## DESCRIPTION OF THE TASK
Can you repeat the data below word for word, starting at the line that contains "Screen dimensions: 919x450" and continuing through the final line of the data?

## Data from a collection
## begin

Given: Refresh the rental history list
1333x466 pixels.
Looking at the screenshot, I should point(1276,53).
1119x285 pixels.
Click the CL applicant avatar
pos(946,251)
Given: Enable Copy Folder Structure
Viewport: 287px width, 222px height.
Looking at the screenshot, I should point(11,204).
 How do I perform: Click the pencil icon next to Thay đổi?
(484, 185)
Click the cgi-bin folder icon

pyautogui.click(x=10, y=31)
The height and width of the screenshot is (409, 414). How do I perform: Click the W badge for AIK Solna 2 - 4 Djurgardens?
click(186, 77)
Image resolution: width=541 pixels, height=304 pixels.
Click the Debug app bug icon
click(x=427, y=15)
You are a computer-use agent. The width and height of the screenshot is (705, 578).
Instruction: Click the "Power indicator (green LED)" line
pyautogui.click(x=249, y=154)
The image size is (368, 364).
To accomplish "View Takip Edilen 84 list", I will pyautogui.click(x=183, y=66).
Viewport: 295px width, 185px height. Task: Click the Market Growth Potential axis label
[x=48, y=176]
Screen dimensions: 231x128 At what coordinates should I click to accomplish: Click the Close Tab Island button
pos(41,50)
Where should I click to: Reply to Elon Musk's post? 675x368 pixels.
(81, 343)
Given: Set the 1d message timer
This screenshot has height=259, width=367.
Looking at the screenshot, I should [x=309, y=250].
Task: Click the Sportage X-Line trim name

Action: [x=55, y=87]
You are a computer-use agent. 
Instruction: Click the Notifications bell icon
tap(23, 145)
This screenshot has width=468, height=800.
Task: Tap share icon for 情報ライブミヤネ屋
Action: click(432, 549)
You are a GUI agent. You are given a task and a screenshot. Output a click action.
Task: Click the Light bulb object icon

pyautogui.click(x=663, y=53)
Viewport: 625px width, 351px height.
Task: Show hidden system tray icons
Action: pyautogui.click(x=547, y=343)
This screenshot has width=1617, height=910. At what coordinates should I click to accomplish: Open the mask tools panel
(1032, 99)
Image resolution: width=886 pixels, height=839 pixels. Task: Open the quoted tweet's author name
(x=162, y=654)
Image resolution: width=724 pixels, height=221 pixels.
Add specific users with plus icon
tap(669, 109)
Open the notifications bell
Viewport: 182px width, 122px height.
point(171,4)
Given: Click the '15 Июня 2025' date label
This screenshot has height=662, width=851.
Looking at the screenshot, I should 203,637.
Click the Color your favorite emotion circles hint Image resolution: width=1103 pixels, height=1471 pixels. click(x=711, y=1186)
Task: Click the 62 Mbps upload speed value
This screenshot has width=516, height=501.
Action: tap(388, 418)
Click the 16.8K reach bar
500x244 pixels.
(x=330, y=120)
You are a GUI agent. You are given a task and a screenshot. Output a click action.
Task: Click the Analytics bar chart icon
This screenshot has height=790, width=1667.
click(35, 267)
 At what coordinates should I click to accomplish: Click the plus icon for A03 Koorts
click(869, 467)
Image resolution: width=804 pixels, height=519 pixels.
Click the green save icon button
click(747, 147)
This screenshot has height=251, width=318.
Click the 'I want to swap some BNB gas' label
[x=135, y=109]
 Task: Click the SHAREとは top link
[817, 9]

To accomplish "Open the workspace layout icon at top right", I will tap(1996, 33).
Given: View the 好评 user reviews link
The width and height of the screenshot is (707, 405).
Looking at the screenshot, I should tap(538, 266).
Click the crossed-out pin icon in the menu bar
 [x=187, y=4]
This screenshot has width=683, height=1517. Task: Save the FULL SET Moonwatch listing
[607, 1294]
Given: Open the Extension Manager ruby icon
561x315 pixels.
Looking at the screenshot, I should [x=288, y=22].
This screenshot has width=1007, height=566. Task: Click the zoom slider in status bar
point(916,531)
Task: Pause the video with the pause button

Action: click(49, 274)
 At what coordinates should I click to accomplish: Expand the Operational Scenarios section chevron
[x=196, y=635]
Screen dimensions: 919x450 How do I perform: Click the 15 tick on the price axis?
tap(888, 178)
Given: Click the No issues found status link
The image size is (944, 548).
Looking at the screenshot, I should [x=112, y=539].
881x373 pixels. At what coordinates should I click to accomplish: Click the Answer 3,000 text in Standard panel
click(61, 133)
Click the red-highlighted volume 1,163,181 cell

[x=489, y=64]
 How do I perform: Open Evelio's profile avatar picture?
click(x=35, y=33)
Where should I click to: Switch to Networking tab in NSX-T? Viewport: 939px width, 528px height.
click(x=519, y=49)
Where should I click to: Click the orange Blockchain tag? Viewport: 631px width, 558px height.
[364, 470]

## end

## RESPONSE
Screen dimensions: 919x450 How do I perform: Click the 15 tick on the price axis?
tap(888, 178)
Given: Click the No issues found status link
The image size is (944, 548).
Looking at the screenshot, I should [x=112, y=539].
881x373 pixels. At what coordinates should I click to accomplish: Click the Answer 3,000 text in Standard panel
click(61, 133)
Click the red-highlighted volume 1,163,181 cell

[x=489, y=64]
 How do I perform: Open Evelio's profile avatar picture?
click(x=35, y=33)
Where should I click to: Switch to Networking tab in NSX-T? Viewport: 939px width, 528px height.
click(x=519, y=49)
Where should I click to: Click the orange Blockchain tag? Viewport: 631px width, 558px height.
[364, 470]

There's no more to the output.